INDIANAPOLIS – Indiana lawmakers are taking a closer look at whether the state should consider allowing medical or recreational marijuana.
The Interim Study Committee on Public Health, Behavioral Health, and Human Services hosted a discussion on the topic Tuesday, focusing on “potential health benefits, potential decriminalization, and other potential consequences,” according to the committee’s meeting agenda.
It was a packed house for Tuesday’s meeting as lawmakers from both chambers and both parties, along with public health officials, heard public input.
For several years, Democrats and a handful of Republicans have introduced bills at the Statehouse focused on medical or recreational marijuana. None have received a committee hearing to be able to move forward.
Indiana is one of 13 states that has not legalized marijuana use in any form.
“This seems to be an issue that we’ve kind of demonized,” said State Sen. Ed Charbonneau (R-Valparaiso), vice chair of the summer study committee. “And by doing that, we’ve never had a real discussion.”
Republican legislative leaders have said they would prefer to wait for federal legalization first, but they gave the green light to Tuesday’s meeting.
Advocates like Jeff Staker, a veteran who supports medical marijuana, say it’s a promising step forward.
“It’s a safer way to heal, let’s put it that way,” said Staker, who runs the advocacy organization Hoosier Veterans for Medical Cannabis.
While legalization in some form has many supporters, some are opposed, including the Indiana Chamber of Commerce.
“Pre-COVID, post-COVID, the highest priority for Indiana employers is identifying individuals to fill vacant positions, and secondly, finding candidates that can pass a drug test,” said Mike Ripley, the chamber’s vice president for health care policy and employment law.
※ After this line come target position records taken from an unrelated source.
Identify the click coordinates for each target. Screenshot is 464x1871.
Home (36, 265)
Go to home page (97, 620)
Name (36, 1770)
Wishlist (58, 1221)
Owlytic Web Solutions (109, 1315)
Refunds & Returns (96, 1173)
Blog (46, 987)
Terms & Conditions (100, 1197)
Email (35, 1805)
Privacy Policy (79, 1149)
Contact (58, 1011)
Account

Lawmakers also took input from those outside the Hoosier State, including a Michigan lawmaker who shared his state’s experience with marijuana legalization.
“Having a regulatory agency has been just about the best thing that could happen,” said State Rep. Graham Filler (R-Greenbush Township, MI).
Meanwhile, others haven’t taken a position on legalization but say there are multiple factors lawmakers should consider if they plan to craft regulations.
Bryan Hannon of the American Cancer Society argued smoking marijuana should be banned in public areas.
“Smoking marijuana in public places unnecessarily exposes non-marijuana users to health risks,” Hannon said.
Lawmakers did not take any new legislative action Tuesday and cannot do so until the new session starts in January. It’s too early to tell if any bills regarding marijuana legalization could advance at the Statehouse next year.